— Да что ты, напротив, она держалась молодцом. Стоило ей заполучить свою туфлю обратно, как она мигом смягчилась и увидела все в смешном свете. В конце концов, Дилли, о вкусах не спорят, но своими туфлями все дорожат. Да и эти ее кавалеры мне тоже понравились; поначалу они, естественно, на меня накинулись: когда дело идет о собственности, французы шутить не любят, но расстались мы по-хорошему. Знаешь, мне кажется…
— А они догадались?
С минуту они глядели друг на друга, ощущая взаимную неловкость.
Эдуард заморгал.
— Не знаю, я их не спрашивал. Конечно же, выяснилось, что туфли занесли в наш номер…
— Послушай, — небрежно прервала его Дилли. — Она наверняка тебе сказала, что ты похож на принца Уэльского. И так оно и есть — особенно в этом костюме.
— Правда? Вот здорово!
Дилли взяла себя в руки. Экий он все-таки жалкий! Будь она заурядной «женушкой», она бы кинулась к нему на грудь, обхватила бы его красивую шею и затрепетала:
— Эдуард, я вела себя так гадко, так глупо…
Дилли была рада, что никогда так не опустится: это бы уронило ее в глазах Эдуарда. Перевести все в эмоциональный план и тем и кончить, ничего не проанализировав, не обсудив, было бы недостойно их.
— Просто поразительно, — перешла она в наступление, — что от этих людей можно чего-то добиться, только если выйти из себя… А уж если истерику закатить… Ты со мной согласен? — наседала она.
Эдуард прошел к умывальнику, громыхнул краном. Окатил лицо водой. Прополоскал рот и сплюнул.
— Что ты думаешь, Эдуард, нет, правда?
— Я не в состоянии думать — совсем запарился.
— Эдуард, ты же не думаешь, что я… Но ведь…
— Ты идешь? — сказал Эдуард и поискал глазами свою шляпу.
Дилли чувствовала себя так, будто ее выпотрошили. Что, интересно, думает Эдуард? Да как он смеет!
— Эдуард, поцелуй меня… Ты веришь в меня? Эдуард, поцелуй же меня!
Эдуард, казалось, был целиком поглощен поисками шляпы. А вдруг их браку конец?
Но тут Эдуард растерянно приложился к ней губами, в полумраке комнаты поцелуй продлился уже не без пыла.
— Бедняжка моя!
— Знаешь, а я ведь их и правда выкинула в окно.
— Ты слишком близко принимаешь все к сердцу, детка.
— Но ты же понимаешь, что я правильно поступила? — озабоченно спросила Дилли.
Эдуард задумался, было слышно, как он сопит.
— При таких обстоятельствах ты, конечно, поступила правильно.

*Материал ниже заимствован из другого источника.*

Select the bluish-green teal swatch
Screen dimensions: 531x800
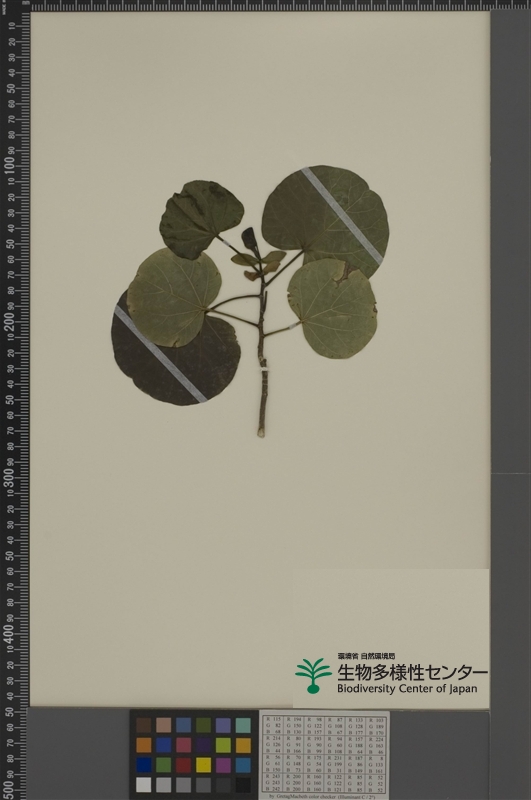(x=243, y=726)
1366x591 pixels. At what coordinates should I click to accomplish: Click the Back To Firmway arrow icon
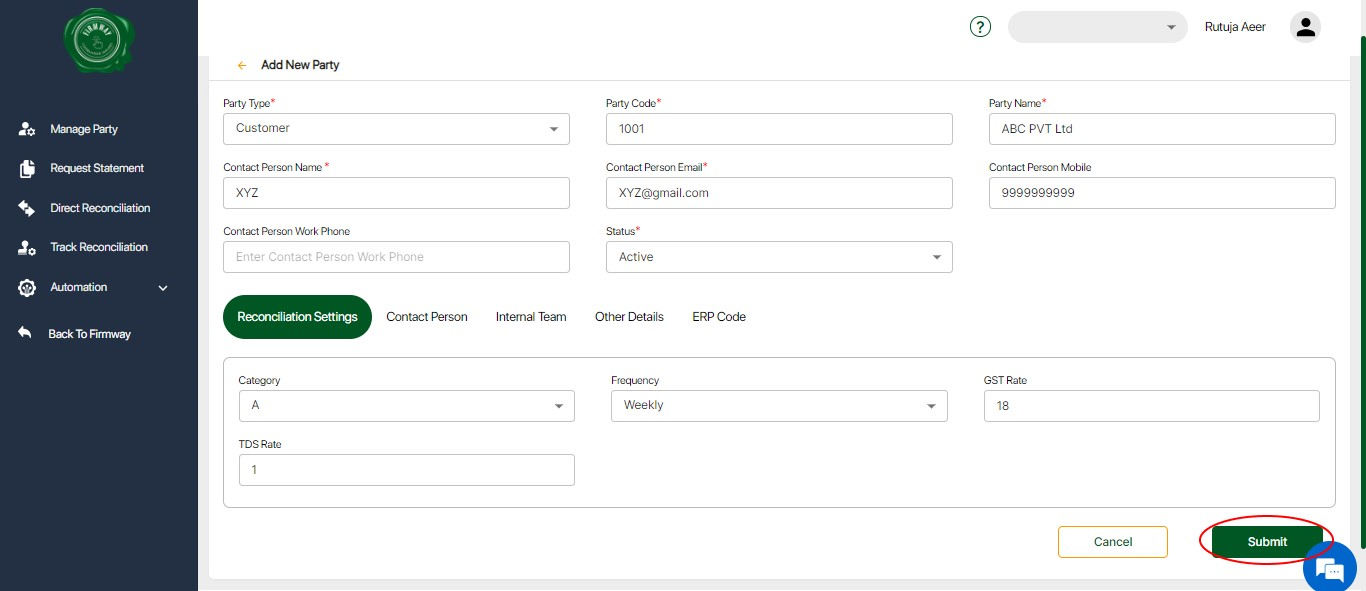26,333
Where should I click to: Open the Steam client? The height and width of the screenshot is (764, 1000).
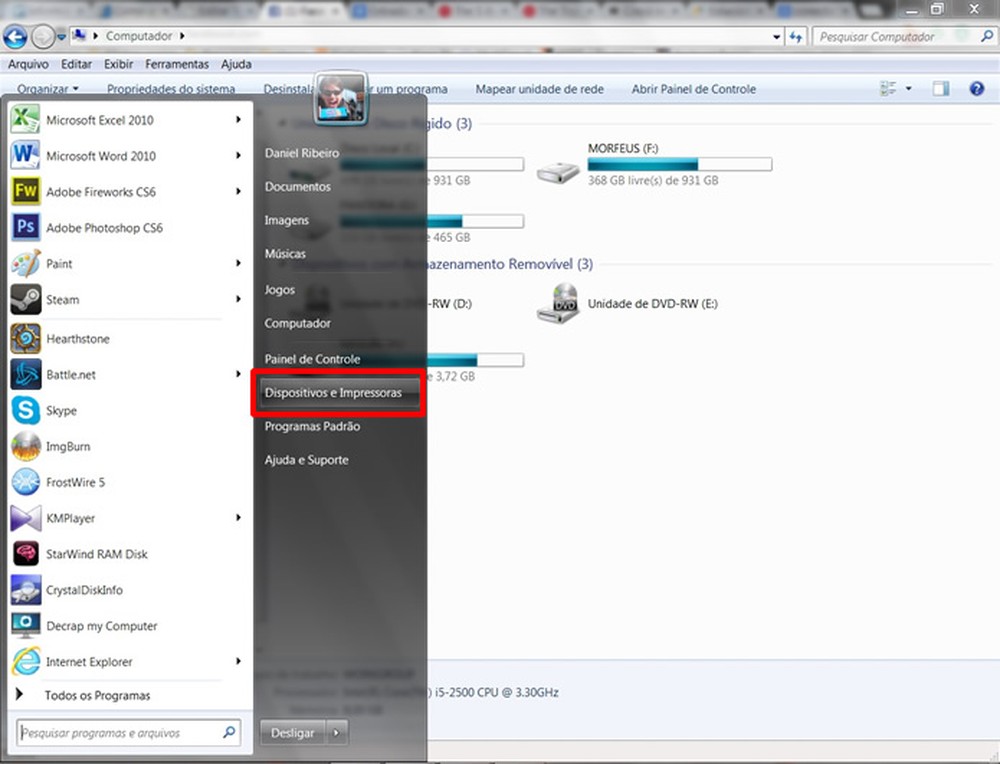pyautogui.click(x=62, y=299)
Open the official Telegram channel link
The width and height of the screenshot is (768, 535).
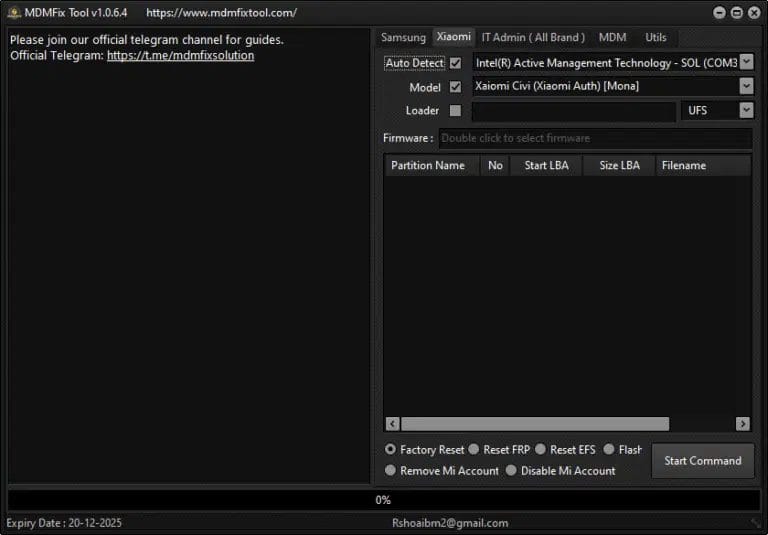tap(180, 56)
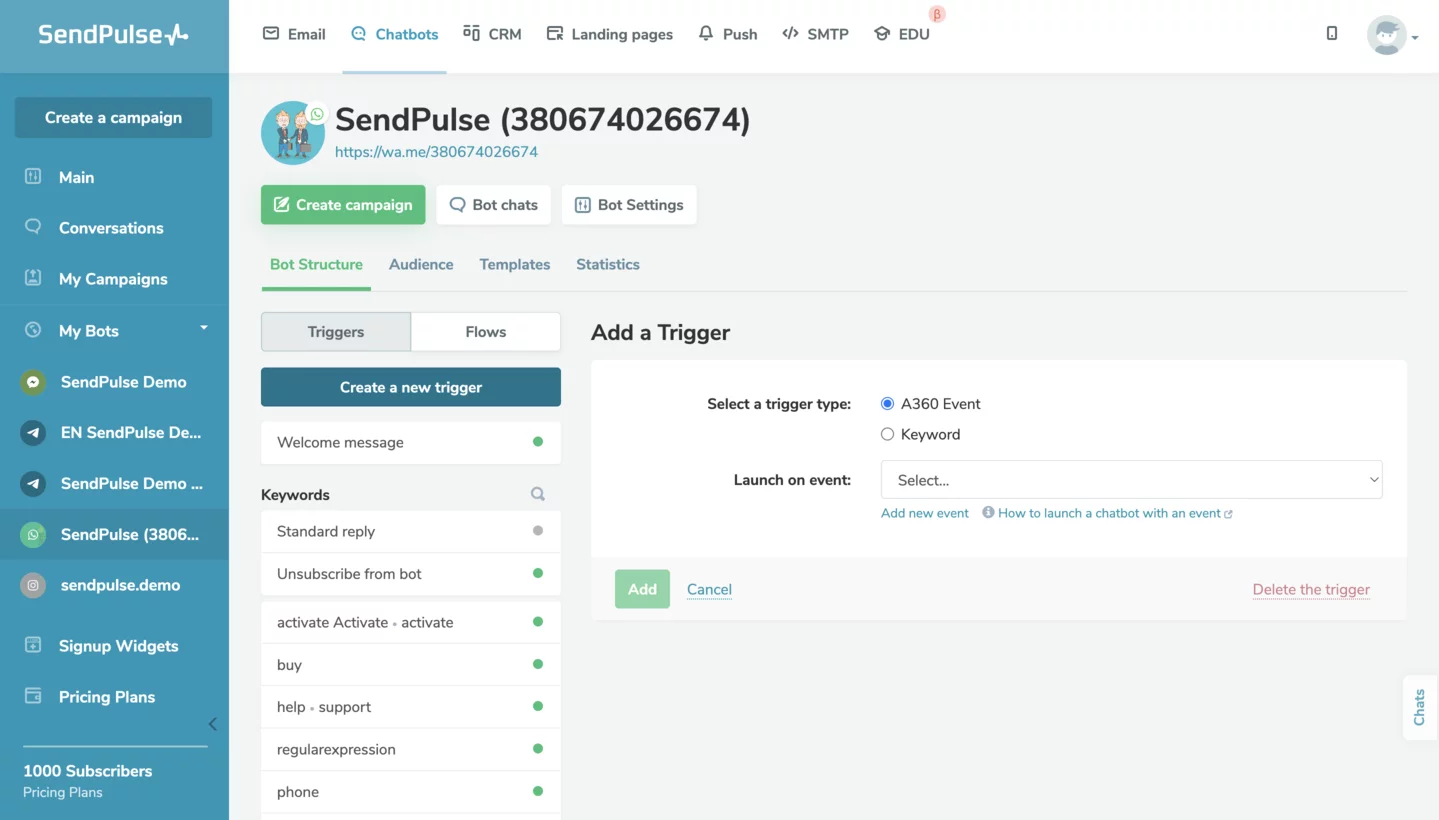Open the Chats side panel tab
This screenshot has height=820, width=1439.
(1419, 707)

— Тебе не было стыдно за меня? — Дилли не отпускала его рукава, пока он не ответил.
— Я понимаю, чего тебе это стоило.
— Просто я не терплю наглого разгильдяйства, — сказала она.

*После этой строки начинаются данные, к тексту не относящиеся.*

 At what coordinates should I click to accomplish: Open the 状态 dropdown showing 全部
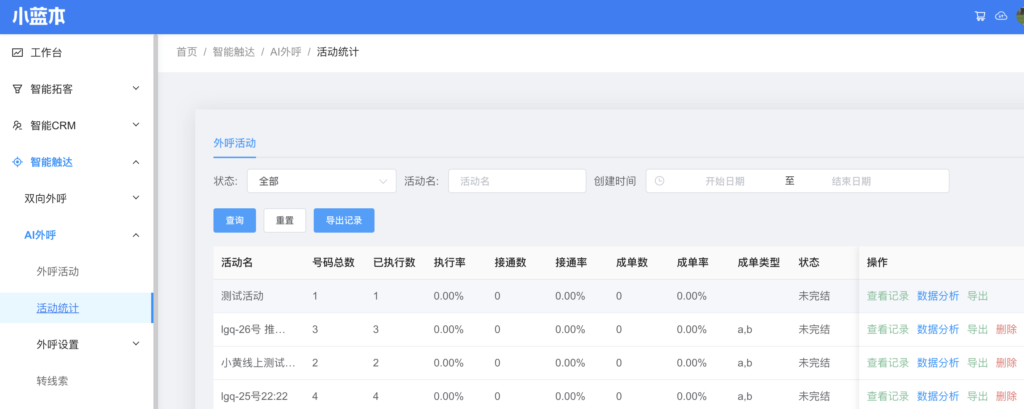[x=320, y=181]
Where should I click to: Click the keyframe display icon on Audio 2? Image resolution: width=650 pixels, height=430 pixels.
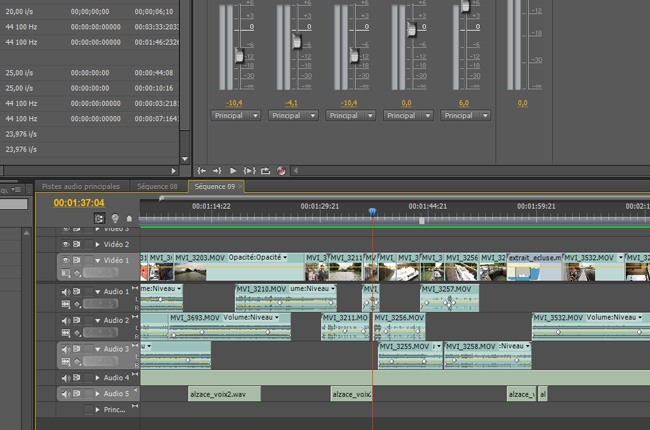tap(75, 334)
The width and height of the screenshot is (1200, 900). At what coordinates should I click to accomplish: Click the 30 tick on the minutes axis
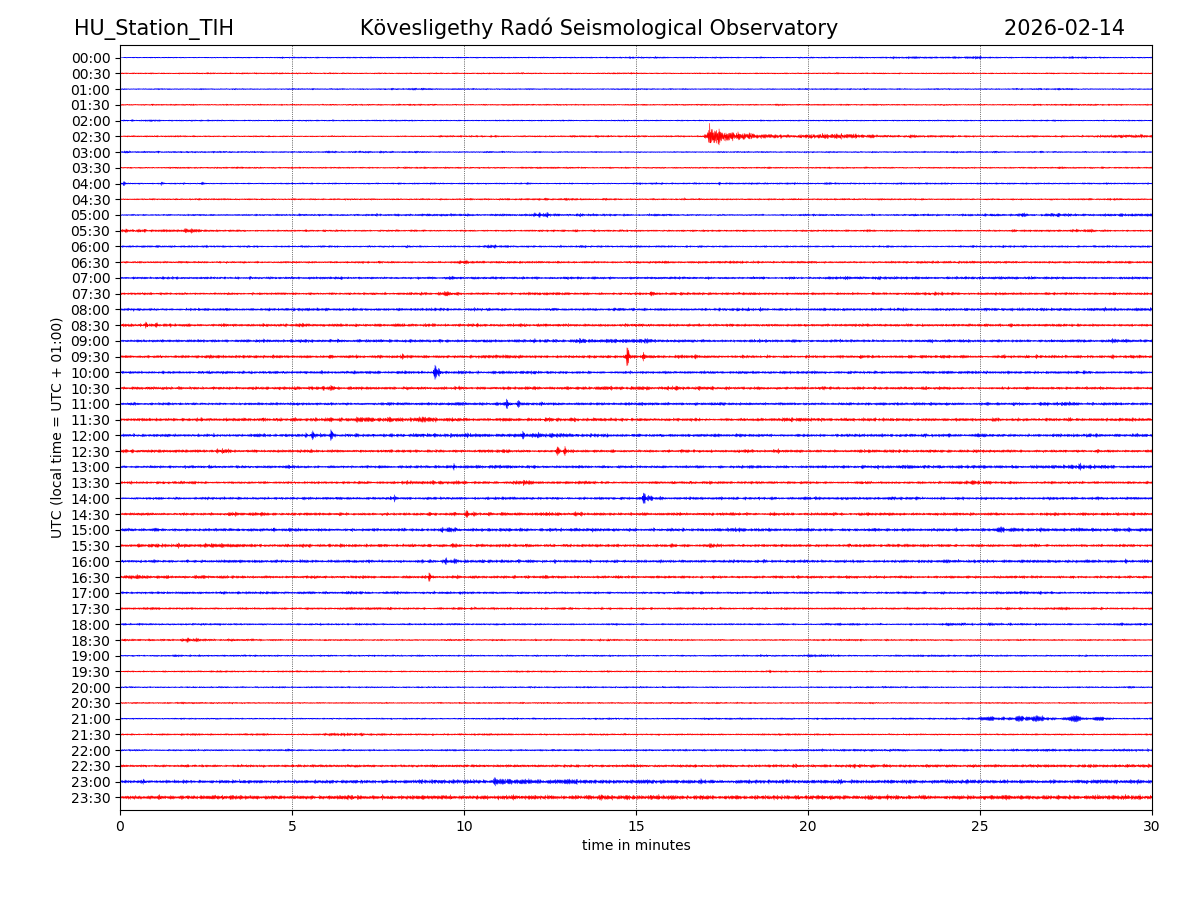point(1151,826)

— Ты не могла поступить иначе… Хочешь, пойдем выпьем чего-нибудь прохладительного, а потом посмотрим собор? Biеre blonde[35]
или чего-нибудь еще… Ты идешь?— Да, если тебе так не терпится, — сказала она. И с беспредельной снисходительностью, беспредельной нежностью взяла его под руку.

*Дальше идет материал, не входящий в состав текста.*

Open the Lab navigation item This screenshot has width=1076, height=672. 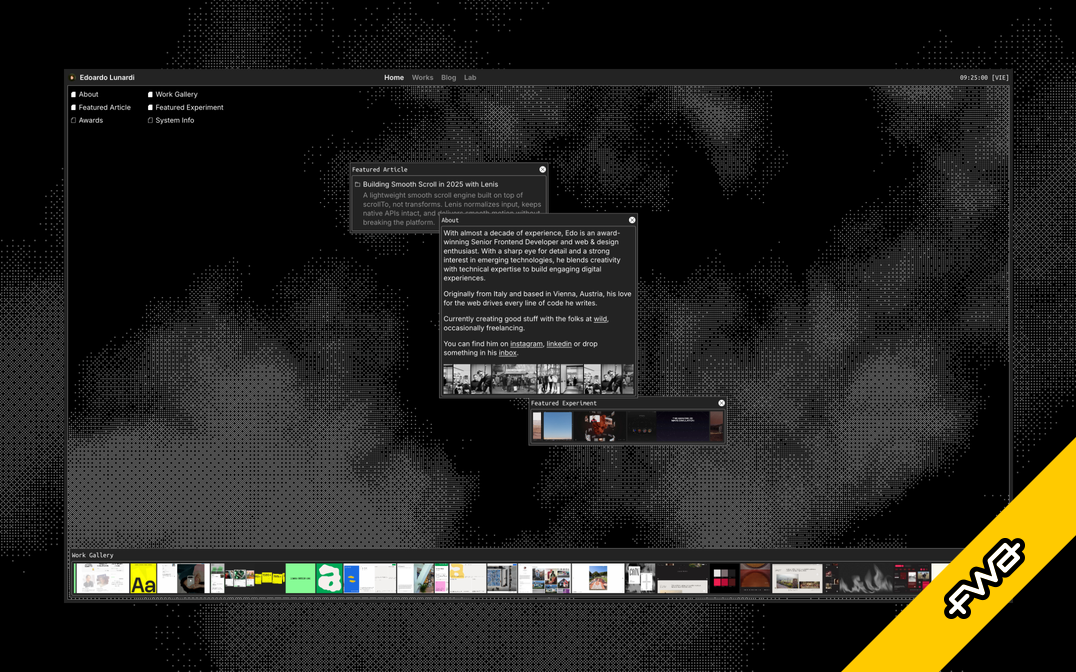tap(470, 77)
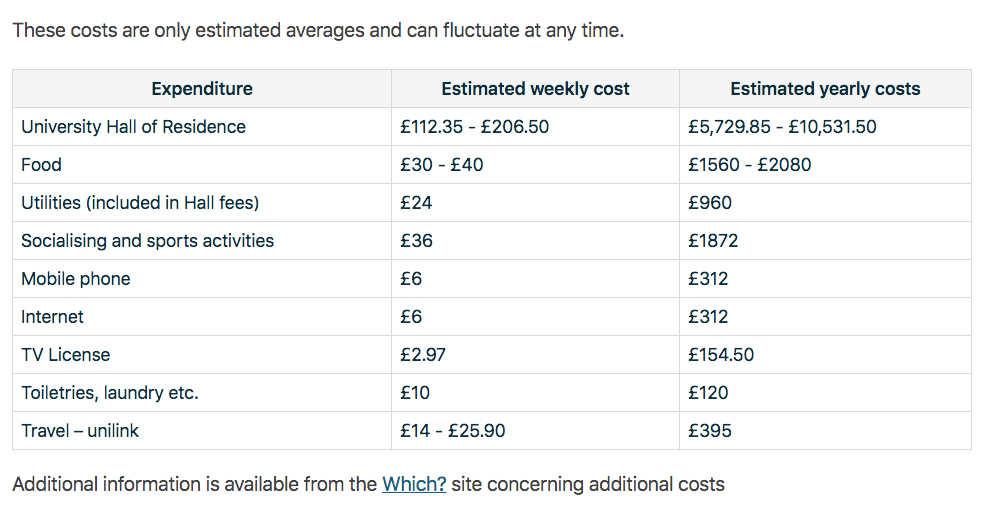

Мистер и миссис Эхерн — не стесняющие свободы друг друга, совершенно открытые друг для друга — протопали по коридору, нарушив послеобеденный сон доброго десятка номеров. Громогласно рассуждая о латинском складе ума, они, зажмурясь, охнув, вышли на слепящее солнце.
№ 16
Когда впервые подходишь к дому Максимилиана Бьюдона, обогнув «Террасу Медузы» с восточной стороны, невольно теряешься, думая, что тебя разыграли. А приходили теперь к Максимилиану лишь те, кто вовсе не был готов к подобным сюрпризам, — восторженные мечтатели из провинции, новички в чужом им Лондоне, не ведавшие, что интерес к Максимилиану Бьюдону давно угас. Представьте себе на свой вкус живописную виллу знаменитого писателя в Сент-Джон Вуд: под окнами — жасмин, в доме — objects d'art[36]
. Но Максимилиан уже лет пятнадцать не относился к числу знаменитостей. Правда, он еще сводил концы с концами, пока медленно затихали последние отголоски вызванной им когда-то сенсации. Тем временем лепнина на фасаде осыпалась, пилястры растрескались, парадный вход забили.